Esse cortejo de horrores e dificuldades não pode ser interpretado como simples expressão de acidentes normais, de falhas sistêmicas passíveis de prevenção ou da “vingança” de uma natureza cansada de superexploração. Nem muito menos como resultados passivos da globalização neoliberal. Como explica Beck, passamos a viver em meio aos efeitos colaterais de uma civilização – a modernidade capitalista industrial – que regurgitou e trabalha contra si própria, escapando dos controles empregados para ordená-la.

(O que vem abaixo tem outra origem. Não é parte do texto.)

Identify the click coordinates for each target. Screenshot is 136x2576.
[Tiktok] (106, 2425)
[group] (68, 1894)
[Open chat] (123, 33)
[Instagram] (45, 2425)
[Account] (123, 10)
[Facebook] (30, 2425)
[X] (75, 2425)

Chernobyl nos ajuda a seguir Beck e a compreender que precisamos lidar com espaços marcados por transições. Não vivemos plenamente – em todas e em cada sociedade humana – numa civilização fundamentada no risco, mas também já não estamos mais ancorados na sociedade industrial vinda do século XIX. Seguimos rumo a outra modernidade: tardia, globalizada, radicalizada, reflexiva, que nos conecta numa mesma experiência mundial e, com isso, distribui e socializa todos os ônus e oportunidades. Nessa nova modernidade, “emerge um novo tipo de destino adscrito em função do perigo, do qual nenhum esforço permite escapar”. Os sistemas concebidos para proteger e racionalizar convertem-se em forças destrutivas. Ameaças vêm a reboque do consumo cotidiano, infiltradas na água, em alimentos, nas roupas, nos objetos domésticos. Tudo é processado reflexivamente, quer dizer, mediante discussão, elaboração, troca de informações, que voltam a turbinar o circuito. Trata-se de “uma civilização que ameaça a si mesma”, na qual a incessante produção de riqueza é acompanhada por uma igualmente incessante “produção social de riscos”.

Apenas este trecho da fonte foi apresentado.